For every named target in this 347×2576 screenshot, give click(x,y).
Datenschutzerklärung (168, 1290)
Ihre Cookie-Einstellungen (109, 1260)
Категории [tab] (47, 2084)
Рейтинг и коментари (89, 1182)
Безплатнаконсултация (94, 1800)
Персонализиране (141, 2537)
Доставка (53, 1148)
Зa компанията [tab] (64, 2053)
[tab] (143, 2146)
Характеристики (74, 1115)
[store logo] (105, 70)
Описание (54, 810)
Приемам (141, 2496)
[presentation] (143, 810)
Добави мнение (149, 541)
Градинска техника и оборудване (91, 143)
* * * * *
[TASK TO CARRY OUT] Restate the records, all of them, precisely as written.

[EXERCISE RESPONSE]
For every named target in this 347×2576 screenshot, give click(x,y).
Datenschutzerklärung (168, 1290)
Ihre Cookie-Einstellungen (109, 1260)
Категории [tab] (47, 2084)
Рейтинг и коментари (89, 1182)
Безплатнаконсултация (94, 1800)
Персонализиране (141, 2537)
Доставка (53, 1148)
Зa компанията [tab] (64, 2053)
[tab] (143, 2146)
Характеристики (74, 1115)
[store logo] (105, 70)
Описание (54, 810)
Приемам (141, 2496)
[presentation] (143, 810)
Добави мнение (149, 541)
Градинска техника и оборудване (91, 143)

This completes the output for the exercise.